Ce n’est pas sans risque, mais bien surveillé, c’est le plus efficace et le moins risqué. Cette pénurie a poussé l’agence nationale de sécurité du médicament (ANSM) à émettre une recommandation aux médecins de moins l’utiliser et la réserver à ce fameux intervalle de quatre heures après l’apparition des symptômes. Il existait, du temps où j’étais stagiaire dans un « Stroke Center » (centre référent du traitement des AVC) une discussion médicale qui pouvait les pousser à l’utiliser hors délai et qui produisait malgré tout des résultats. 

« Toi tu vis, toi tu vis, toi tu meurs… »

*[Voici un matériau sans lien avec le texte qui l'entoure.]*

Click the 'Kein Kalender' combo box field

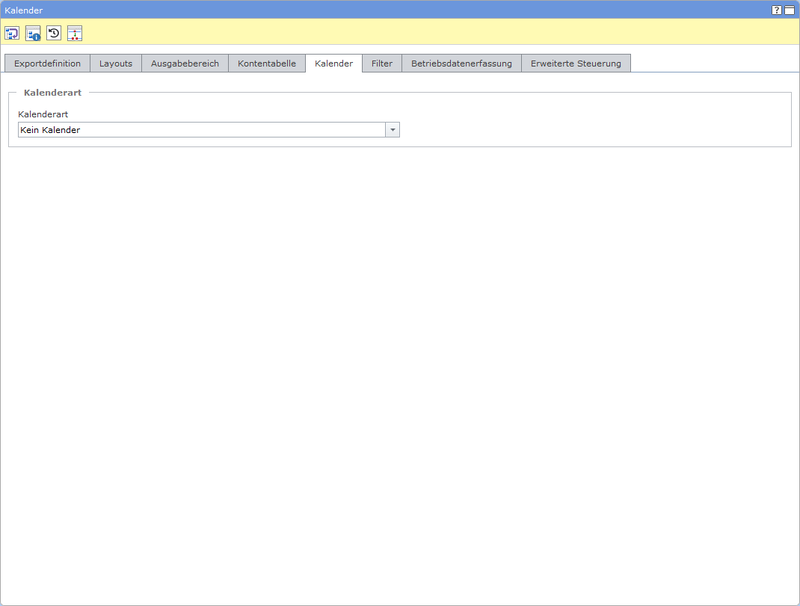click(x=201, y=130)
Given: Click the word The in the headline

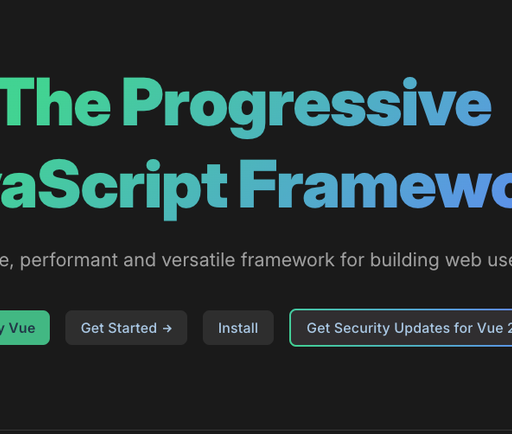Looking at the screenshot, I should tap(55, 102).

Cette recommandation est compréhensible du point de vue de l’ANSM. Son rôle étant de réguler l’utilisation des médicaments, il est normal qu’elle cherche à éviter les « gaspillages » en période de pénurie. Elle est inacceptable du point de vue politique. Cette décision est une perte de chance pour les patients. Elle punit ainsi, toutes les personnes qui ne savent pas dater précisément l’apparition des symptômes ou qui ont dépassé le délai. Et le plus grave est à venir. Lorsque le délai est dépassé, la principale méthode est la thrombectomie. On vous introduit dans le pli de l’aine un long cathéter avec une sorte de pince au bout pour aller attraper le caillot et l’enlever.

Seulement voilà, depuis le 1er mars 2023, ce fameux cathéter, qui vaut la bagatelle de 1500€ quand même, n’est plus remboursé. Que va-t-il se passer à l’hôpital quand ces patients arriveront ? Deux options possibles, le tri ou la faillite. Les dirigeants d’hôpitaux n’étant plus des médecins, mais des « comptables », il est certain qu’à tout le moins leur utilisation sera limitée, voire proscrite. Tout dépendra du rapport de force que créeront les soignants.

Ces techniques sont les deux principales utilisées dans les cas d’AVC ischémiques. Ils représentent 78% du nombre total d’AVC. De plus, non seulement les AVC touchent plus les pauvres que les riches, mais de surcroît, les pauvres ont moins accès aux « Stroke Centers » quand ils en sont victimes. Donc en France, pays d’Ambroise Croizat, de l’imagerie nucléaire et de Pasteur, en 2023, on décide de ne plus soigner correctement les AVC des pauvres. Les riches, eux, pourront se payer ce surplus nécessaire pour rester en vie…

Nous, soignants et militants, avons le devoir d’agir !

Il me semblait important d’accompagner cette pénurie de médicaments et dispositifs médicaux d’un exemple suffisamment frappant. Parce que dans la santé, nous travaillons avec l’humain, parce que la vie est ce que nous chérissons le plus, il me paraît indispensable que nous connaissions les conséquences concrètes de ces politiques, parce qu’en tant que soignant je suis révolté de savoir que je ne peux pas soigner dans de bonnes conditions et offrir à toute personne la meilleure chance de guérir.